WHAT YOU WILL DO |
The answer consists of the lines from the line holding "You are a GUI" through the last line of the entries, retyped exactly, and nothing else. No pictures belong in it.

EXTRACTED RECORDS |
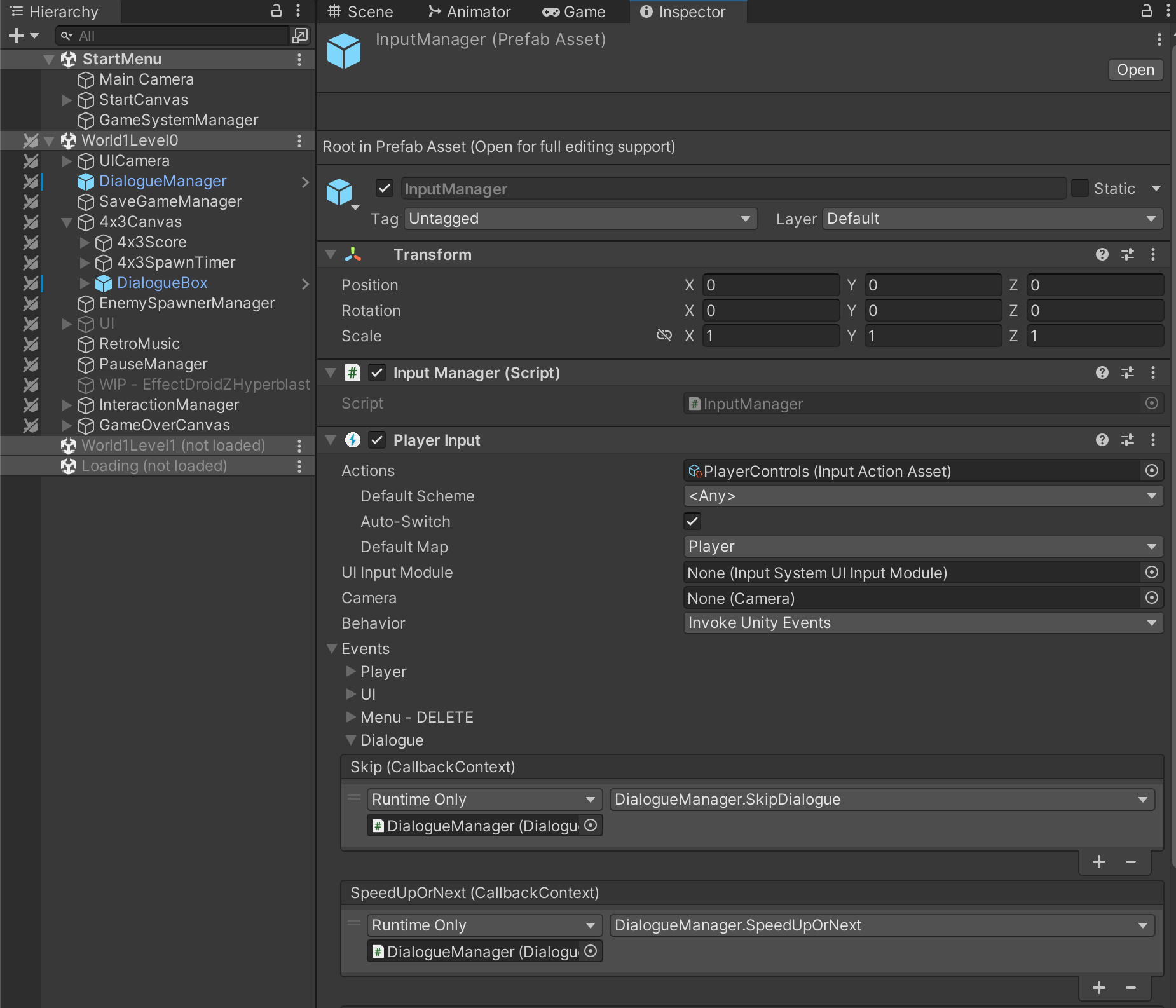Open Transform component help icon

1102,254
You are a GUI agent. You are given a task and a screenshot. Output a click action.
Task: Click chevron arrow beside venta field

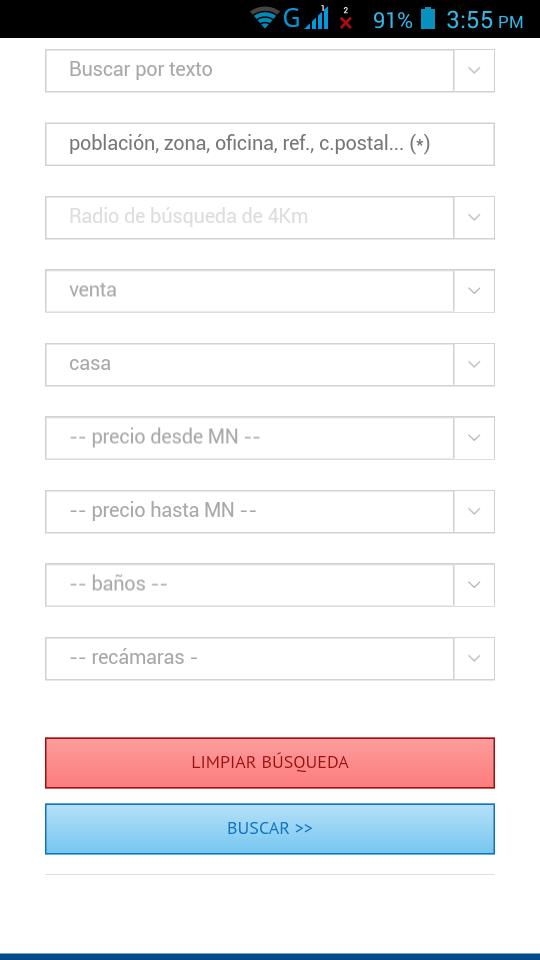[474, 291]
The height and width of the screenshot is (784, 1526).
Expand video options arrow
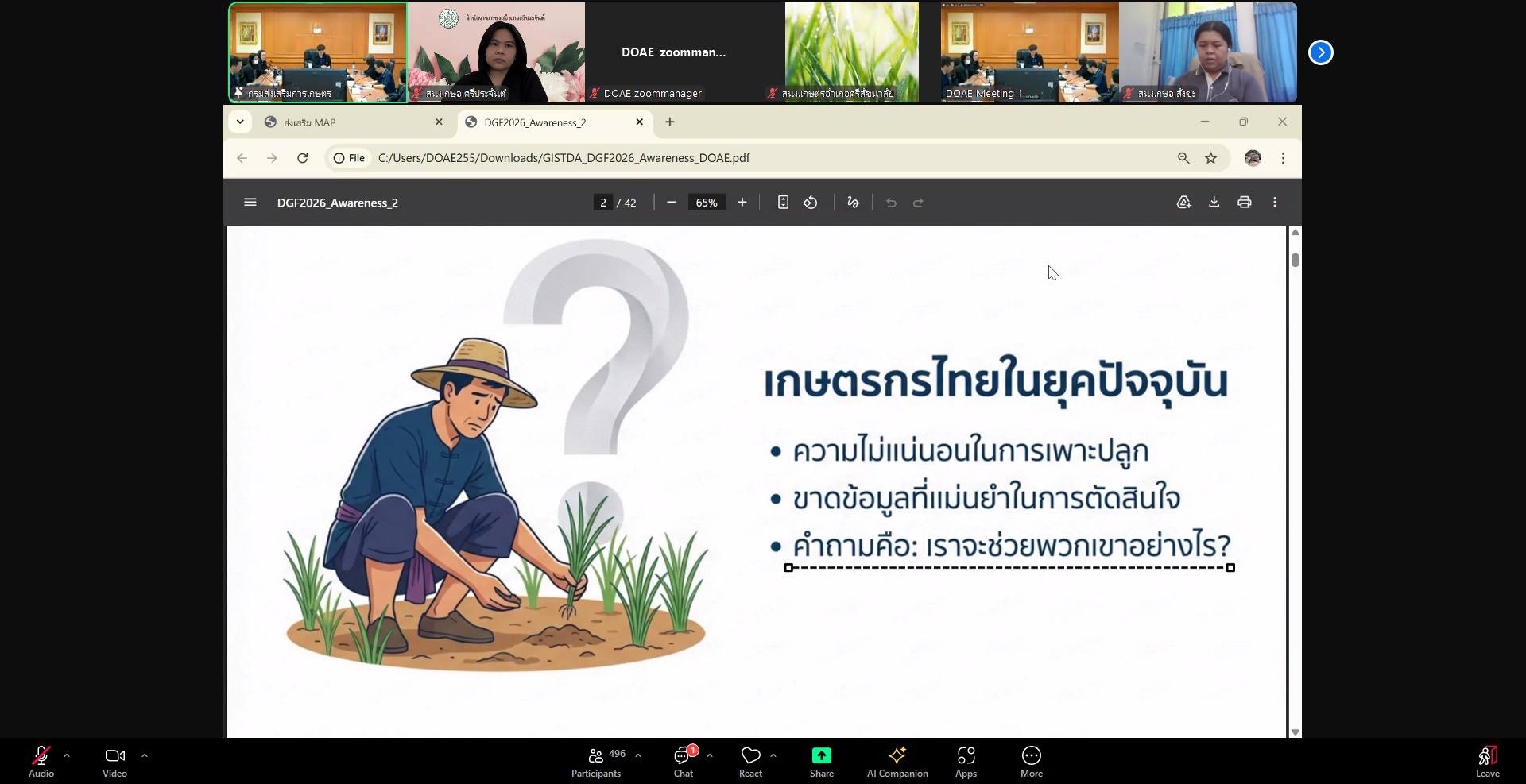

YOUR SOLUTION |
You are a GUI agent. You are given a task and a screenshot. Output a click action.
Task: Click chevron arrow beside venta field

[474, 291]
The height and width of the screenshot is (784, 1526).
Expand video options arrow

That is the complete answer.